I had been following the works of the Dominican-American artist by way of Washington Heights for a few years now as we have many mutual friends who’ve invited me to his events in the past. I was intrigued by the juxtaposition of his Latin roots, hip-hop and pop culture elements that were consistent through his works.

I sat down with Tony to talk to him further about his career thus far, Rolos & Icons, and the inspirations behind his work.

I have been following your career for a number of years and I have noticed that there has been a strong female presence throughout. Why is it important for you to showcase women of color in your artwork?
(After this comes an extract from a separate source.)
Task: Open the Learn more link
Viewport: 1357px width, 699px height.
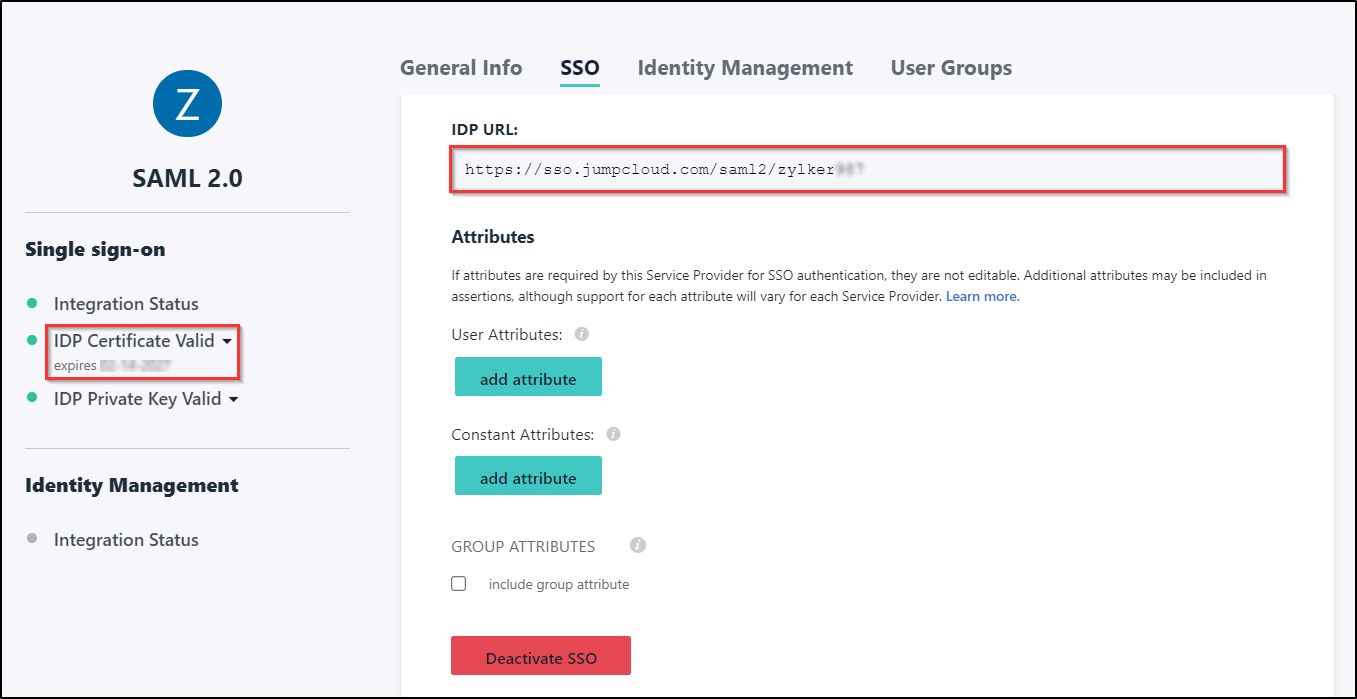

The first exhibit I did, Complejo, had to do with identity issues. Mainly being Black and Latino, and the identity issues we have growing up and the effects of it. I started to think about some of the things that women go through as well; the whole good hair/bad hair thing, which I went through myself, as a man. I had curly hair and would shave it off. For women, it’s a little more extreme because they have to go to the hair salon, and get their hair straightened, and relaxers, etc. I grew up with a single mom and an older sister, and a younger sister, and our bathroom was filled with their products.
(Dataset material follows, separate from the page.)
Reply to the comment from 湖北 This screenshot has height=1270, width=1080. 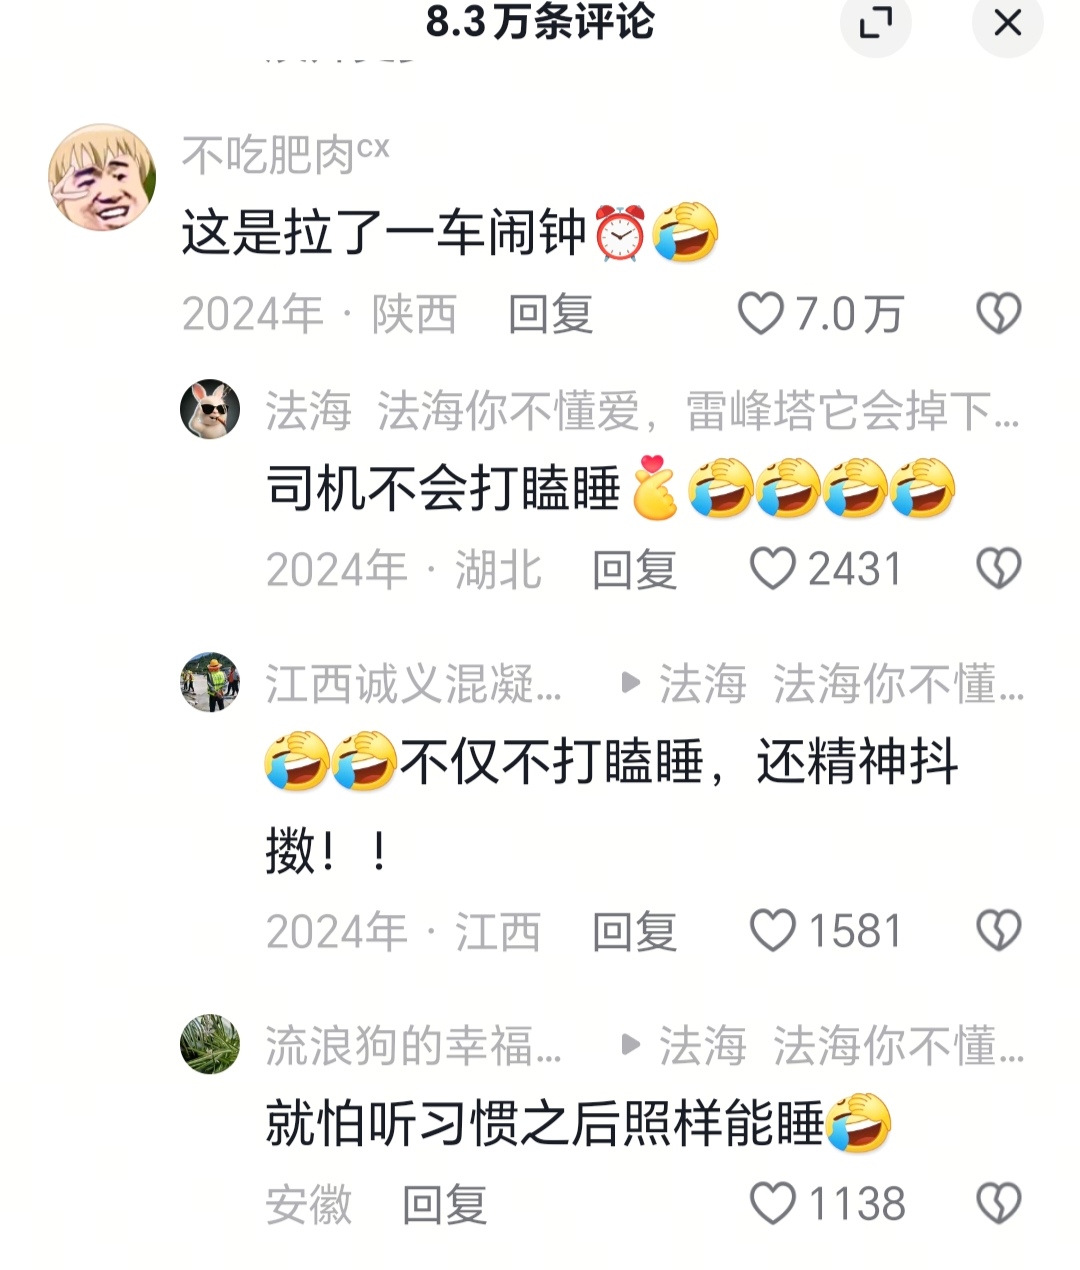pyautogui.click(x=634, y=570)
Growing up with a single mom that was a very strong figure, along with my sisters and brother, I had a good balance. My mom was very influential. I don’t think it’s something that I do consciously. I grew up with low self-esteem, so I touched upon things that affected me [with the Complejo exhibit] but then I started to think about how it affects women as well because they deal with it more, whether it be a hair [texture] thing or skin lightening, if it’s body issues. There was a piece in the exhibit of a woman in hair rollers, and that woman almost became a Latin Mona Lisa. She had a certain gaze that people thought was beautiful, and I feel that it influenced other artists to start creating works with women in hair rollers as well.


A glimpse into “Rolos Con Icons”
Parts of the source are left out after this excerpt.